So, your teen wants to take a gap year. Delaying university to work or travel, when done right, can be a great way for them to gain some independence, explore the world, clarify what they want to study, get work experience and maybe even save some money.
After 12 years of school, it’s actually probably good for them to take a break, try something new and return to study refreshed and enthusiastic.
However, as a parent, it’s not surprising if you have a few concerns about your teen taking a gap year. Here’s how to process your teen wanting to take a study gap and help them plan a gap year that will benefit them in the long run.
What is a gap year?
A gap year is a period of time between high school and university during which a young person takes a break from academic or career pursuits. During this time they might explore personal interests, gain work experience, travel or volunteer – anything that encourages their personal growth and development.
A gap year student can take off a few months to a year or even more, depending on your teen’s goals and plans. A gap year offers an opportunity for young adults to gain new perspectives, skills and life experience before committing to a particular career or academic path.
How to talk to your teen about gap year
First and foremost, you need to communicate with your teen about their desire to take a gap year. Get them to explain their reasons for wanting to take a gap year and listen to them with an open mind.
Young adults often feel pressured to pursue higher education or enter the workforce immediately after graduating from high school. Taking a gap year before university can provide them with an opportunity to step back and evaluate their goals and interests before diving headfirst into the next phase of their lives.
Once you have discussed the pros and cons of a gap year with your teen, it is time to start making plans. A good gap year is more than a break between high school and uni, so encourage them to create a list of things they want to do and goals they want to achieve during their gap year that would benefit them. This list can include things like travel, volunteering, internships, or learning a new skill.
Discuss with your teen what they can do to achieve these goals and help them create a budget and plan of how to finance their gap year.
Planning a gap year thoroughly
Taking a gap year before university does not mean putting their education or career on hold indefinitely. Encourage your teen to commit to a date to start university or take up an apprenticeship, internship or job to help them keep on track for their long-term goals. It can be helpful to discuss how their gap year experiences can translate into their future career or educational goals.
It is also important to consider how your teens' gap year can impact their admission to university. At Torrens University, we welcome students who have taken a gap year and recognise the valuable skills and experiences people can gain during that time. That’s why we consider creative portfolios for entry into our Design and Creative Technology degrees and may conduct student interviews for entry into other courses.
The common gap year myths
There’s a mistaken belief about gap years that they are a waste of time and money. However, the reality is that a study gap can be a valuable investment in your teen's future.
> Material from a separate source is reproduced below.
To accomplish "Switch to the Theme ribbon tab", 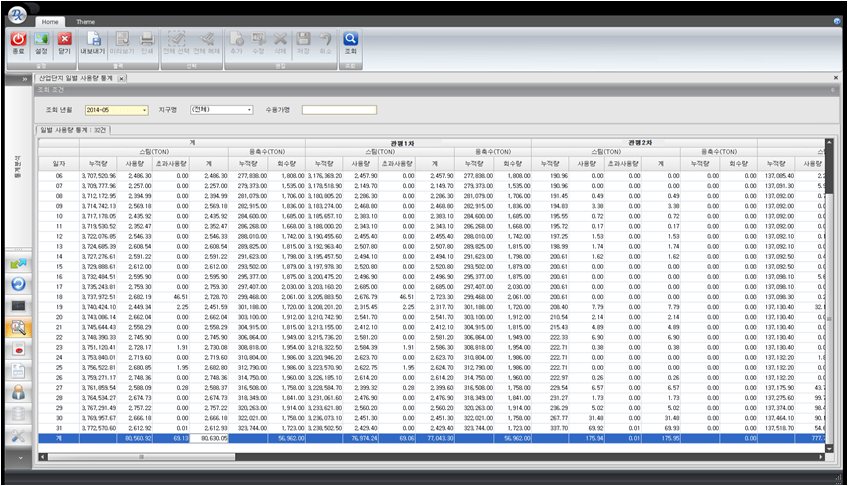I will click(x=86, y=20).
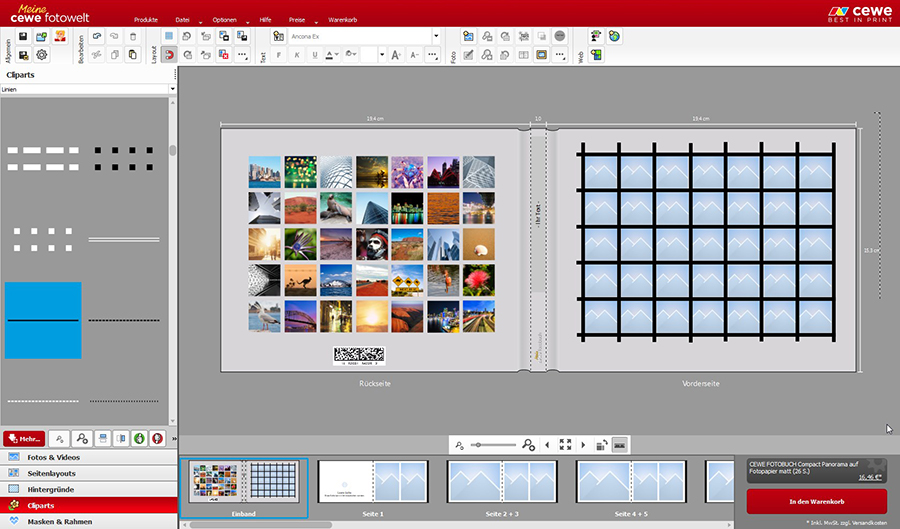Screen dimensions: 900x529
Task: Toggle underline text formatting
Action: click(315, 55)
During a gap year, young adults can gain valuable life skills and experiences that can be beneficial when they return to their studies or enter the workforce. For example, travelling, volunteering or interning abroad can provide young adults with valuable cultural immersion and language skills, which can be a valuable asset in today's global economy.
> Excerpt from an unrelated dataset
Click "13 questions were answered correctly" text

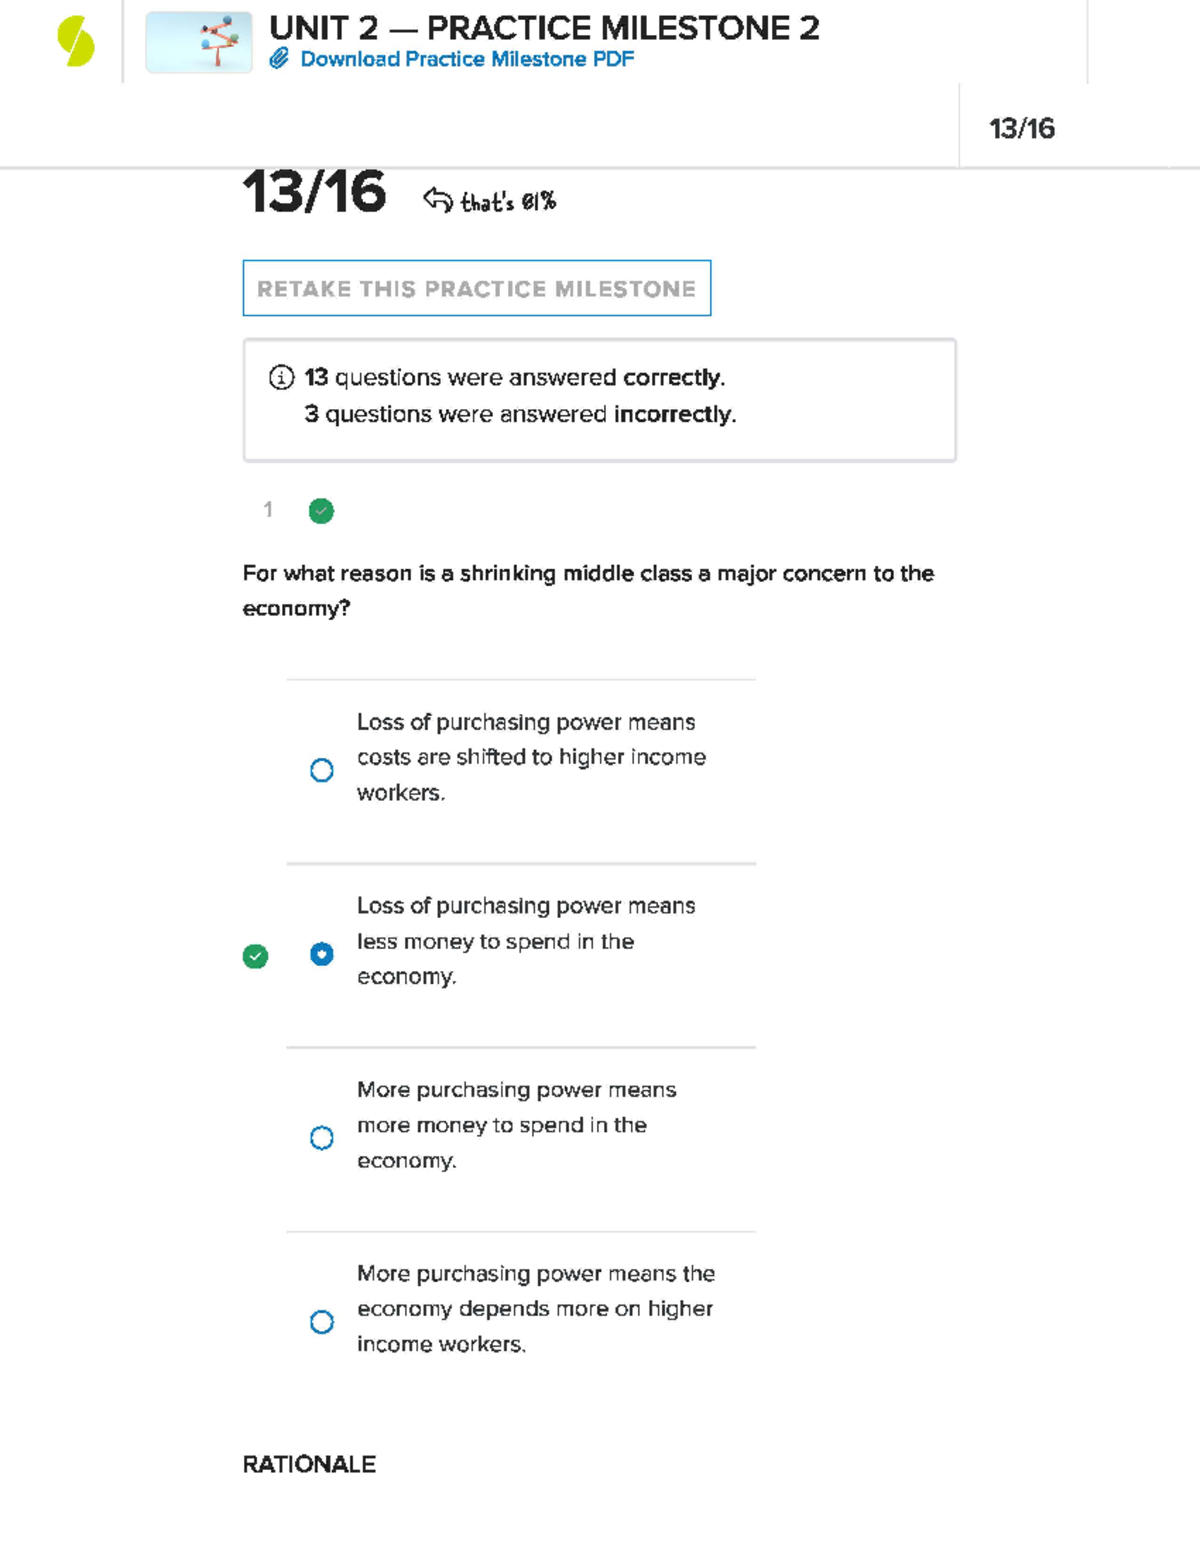(x=515, y=377)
Another mistaken belief is that it will distract students from going to university. In fact, taking a year off can help to clarify their goals. This means when they do enrol, they’re enrolling in a course they’re more certain about, which means they’re more likely to succeed. After all, asking a recently 18-year-old to commit to a long-term educational and career path is a big ask – giving them a year off to think about it can only help.
Some people also think that gap years are only for affluent families. While it is true that gap years can be expensive (like if your teen plans to travel Europe the whole time), there are many ways to keep costs down such as volunteering or working abroad, interstate or closer to home.
Consider working holiday visas, Au pair programs or summer camp jobs, as well as lower-cost options such as staying with extended family or getting a job. You may even find your teen is able to save some money during the year.
We hope this has put your mind at ease about your teen wanting to take a gap year.
Help them make the right decisions and make the most of their time by listening and supporting their gap year goals.